“Ah t’ink dat dose man no come back ici ver’ immédiatement,” he said.
Then came the work of clearing up. In two hours the dead were heaped by the gate to be taken out for burial, the tepees reset, fires started, and the badly hurt stretched as comfortably as possible in the back of the store. The widowed squaws sat by the heap of inanimate forms, their heads dishevelled, dresses torn and awry; they wept and sobbed as they kept up their ceaseless rocking.
Evening came; the shadows lengthened and blackened shade by shade. Verbaux sat by the fire with Gregoire, Charles Chartier, Jacques Pelisse, Jean Fainéant, Josèphe Hebert, Batiste Lafarge, and Morning Star. They ate their supper silently. Verbaux’s arm bothered him; it throbbed and pulsated painfully, and he moved it to and fro, as the motion alleviated the aching. The chief lighted his long pipe and passed it gravely to Jules, who puffed on it a few times and handed it back. Then Morning Star spoke:
“Ah-ta-tah-ke-bou-tis-in [Big man of the fight], the great Manitou is pleased. What are your orders?” The others looked at Jules curiously.
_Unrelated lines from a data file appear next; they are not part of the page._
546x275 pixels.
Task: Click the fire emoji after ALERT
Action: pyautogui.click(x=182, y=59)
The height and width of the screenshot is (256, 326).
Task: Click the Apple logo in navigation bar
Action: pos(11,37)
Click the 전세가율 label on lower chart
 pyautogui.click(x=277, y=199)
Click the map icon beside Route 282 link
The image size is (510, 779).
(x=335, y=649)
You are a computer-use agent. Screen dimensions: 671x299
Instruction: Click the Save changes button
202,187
Verbaux sat thinking, pondering, when one of the sentries came up hurriedly.
“Somme vone dey comme h’alon’!” he said. As he spoke a rapping was heard on the reinforced gates.
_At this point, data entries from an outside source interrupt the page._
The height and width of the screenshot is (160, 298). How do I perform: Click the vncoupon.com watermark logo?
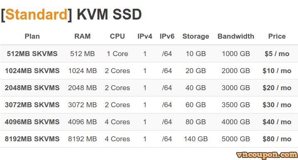(267, 155)
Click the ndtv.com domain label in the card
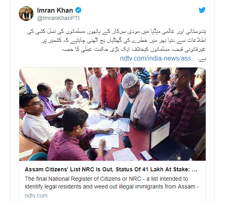This screenshot has width=229, height=202. (x=36, y=195)
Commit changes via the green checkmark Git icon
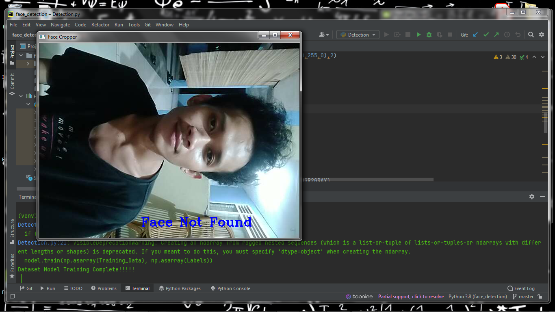 click(486, 35)
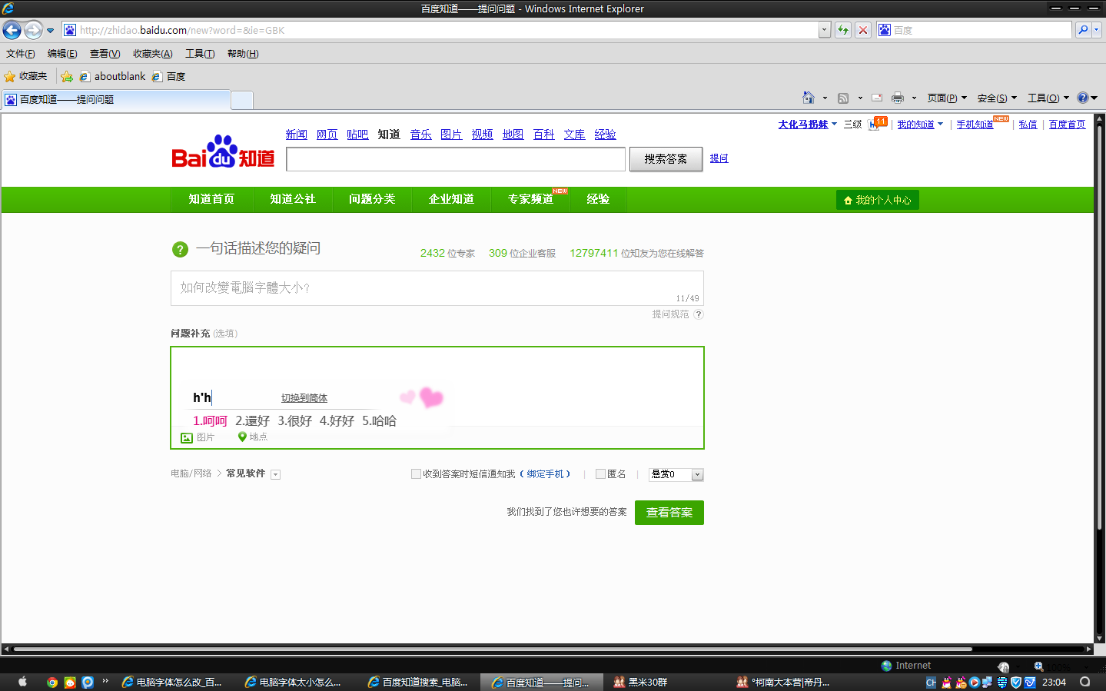Open the address bar history dropdown
Image resolution: width=1106 pixels, height=691 pixels.
(823, 29)
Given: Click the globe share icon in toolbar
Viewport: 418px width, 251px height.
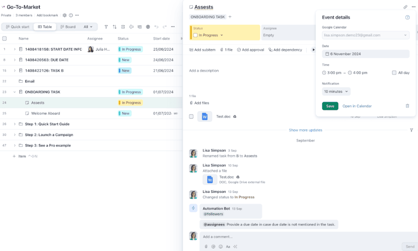Looking at the screenshot, I should [x=148, y=27].
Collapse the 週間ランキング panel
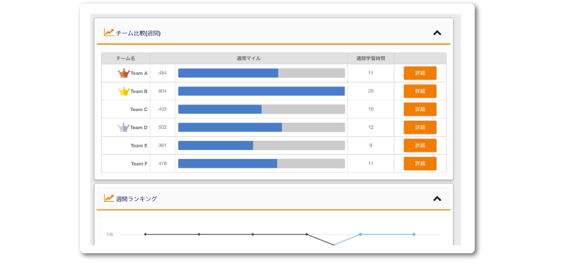This screenshot has width=574, height=264. pos(437,198)
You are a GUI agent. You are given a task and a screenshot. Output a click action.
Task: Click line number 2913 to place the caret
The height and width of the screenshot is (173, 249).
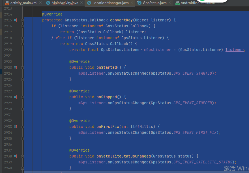tap(8, 8)
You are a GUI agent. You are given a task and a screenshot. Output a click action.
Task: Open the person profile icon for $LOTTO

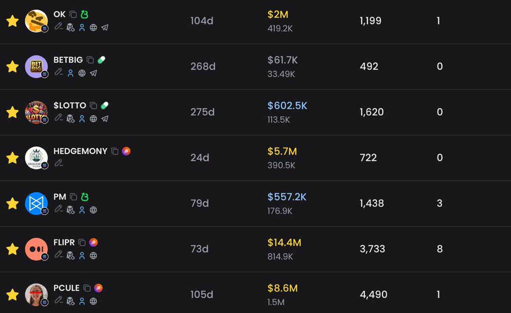(82, 119)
“Laissez entre!” Jules said.
A small Canadian ran in, panting. He stopped when he saw the dead piled near the gate, and his eyes widened at the sight of the burned building and the bandaged men.
“Ah comme so queeck Ah can for to tell dat you goin’ be h’attack h’aga’n von taime dam’ ver’ soon; Ah see vone hunder’ mans yes’day by Lac Plat. Ah sneeek an’ leesten; dey say dey comme ici!” He sat down wearily; a long silence ensued; every one looked at Jules. Morning Star puffed on stoically.
The faint night breeze swung the smoke here and there, wafting it across the men’s faces, that shone ruddy in the light. The lulling death-song of the squaws floated on the wind; the sniffing and querulous bickerings of the dogs came harshly on the night stillness. Bright spark-eyes from the coals hastened to their end in the cooling atmosphere, and beyond in the deep timber the trees sighed and their branches rubbed sibilantly together. Verbaux was silent; the rest waited.
“Étoile du Matin, vat you say to dees?” he asked, in a few minutes.